### Passage
****
In the literature, several efficient textbook parameters are emphasized: lucidity, scientific accuracy, content adequacy (cf.Knecht and Weinhöfer, 2006; Mikk, 2007; M. Sikorová, 2007), topic/subject matter sequencing (Mikk, 2007), visual element clearness, and relevance (Knecht and Weinhöfer, 2006). The selected textbook parameters and criteria to evaluate them have one common intersection – subject matter/text adequacy, i.e. textbook readability (see Mikk, 2008). In the above-mentioned research focused on science textbooks, several approaches were chosen. A number of research articles focus on the structure of terms (Fitzgerald et al., 2017), the order of the subject matter (Tsaparlis, 2014) or language explicitness within one concrete topic (Taibu et al., 2015). Other authors focus on text characteristics that reflect its difficulty and comprehensibility, i.e. the use of phrases and text organization in textbooks (Biber et al., 2004; Parodi, 2010), or the use of terms and their frequency (Hsu, 2014). There are also endeavours to analyse text difficulty with a system for computing computational cohesion and coherence metrics (Pyburn and Pazicni, 2014). For the overwhelming majority of languages, there are no such systems, therefore original approaches are still being employed.
****
### To do
- A) Summarize the passage on textbook evaluation in two sentences.
- B) Continue the passage on textbook readability research from its last sentence.

### Excerpted records
****
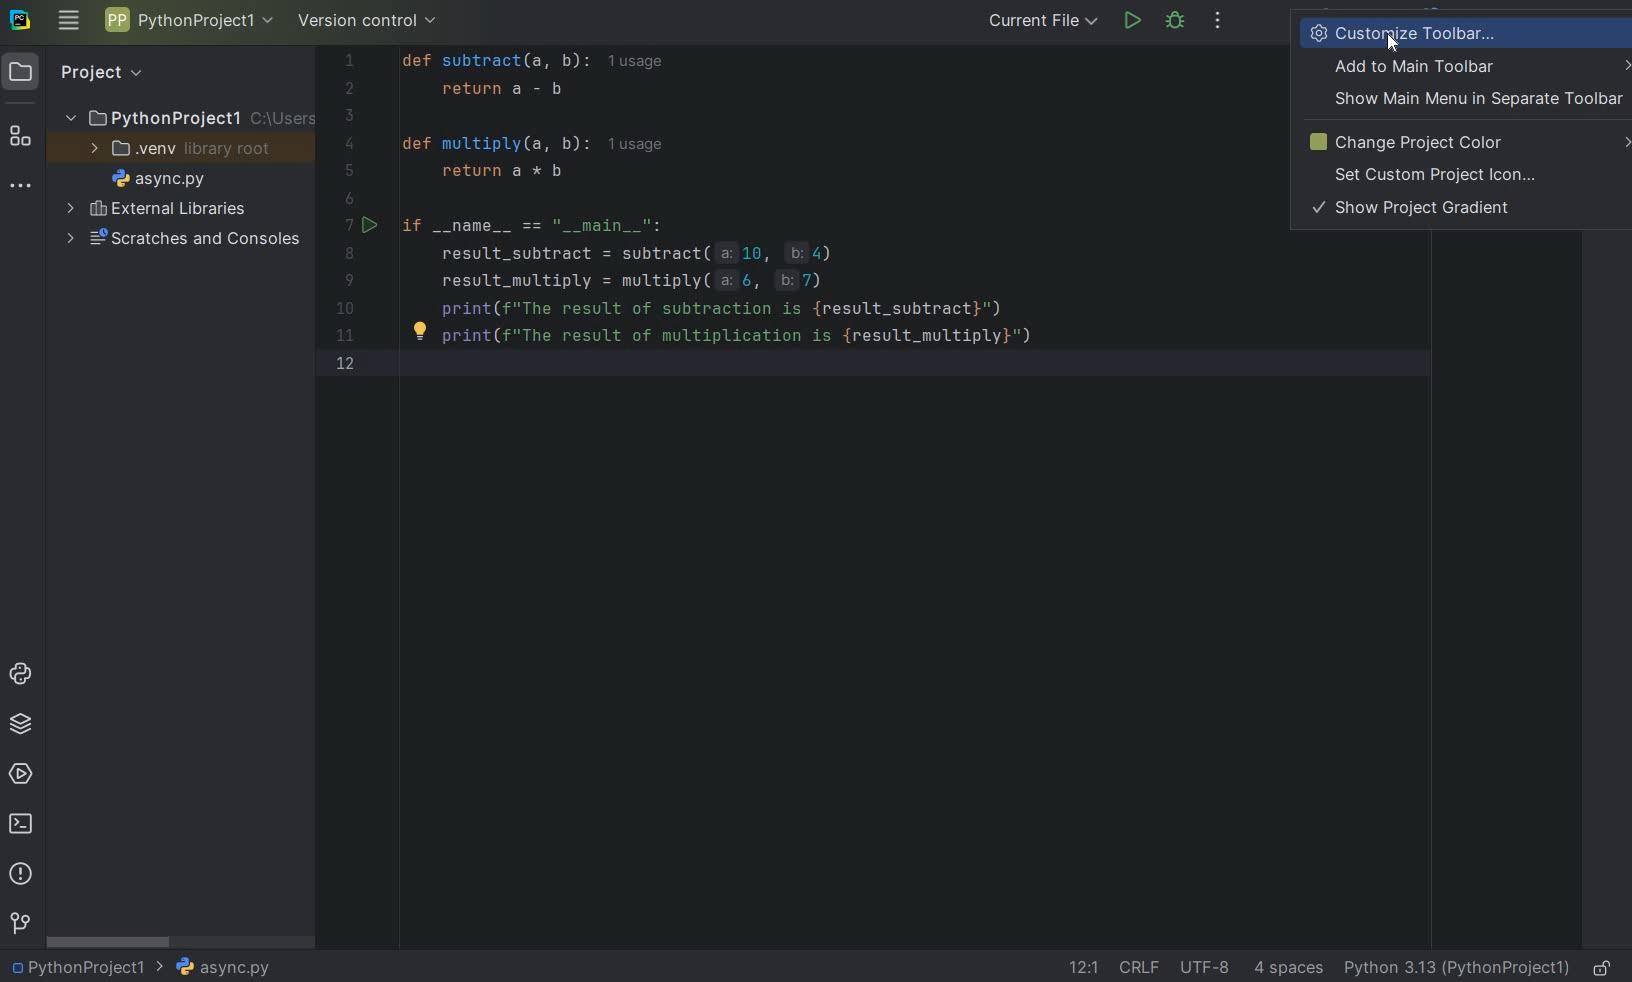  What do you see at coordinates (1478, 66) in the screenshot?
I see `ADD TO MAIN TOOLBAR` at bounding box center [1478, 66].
****
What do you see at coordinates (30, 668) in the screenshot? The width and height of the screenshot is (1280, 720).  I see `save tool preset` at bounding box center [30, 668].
****
### Responses per task
- A) The literature names several parameters of an efficient textbook, including lucidity, scientific accuracy, content adequacy, subject matter sequencing, and the clearness and relevance of visual elements, and these parameters intersect in subject matter adequacy, or textbook readability. Research on science textbooks has looked at the structure of terms, the order of subject matter, language explicitness, phrase use, text organization, term frequency, and computed cohesion and coherence metrics, but most languages lack such computational systems, so original approaches are still used.

- B)
Textbook analysis has quite a tradition in Czech education research with text-difficulty with respect to semantic and syntax being one of the most frequently examined issues (Greger, 2005; Hrabí, 2007; Rusek et al., 2016). The majority of authors follow the work by K. Nestler (1974, 1982), further developed by J. Průcha (1984) and adjusted by M. Pluskal (Pluskal, 1996). The Nestler–Průcha–Pluskal method for text-difficulty analysis has been (with just small alterations) used since (see e.g.Hrabí, 2007; Weinhöfer, 2007; Rusek et al., 2016), as it offers a complex set of monitored criteria and also the possibility to compare textbook text-difficulty within one field or among other fields.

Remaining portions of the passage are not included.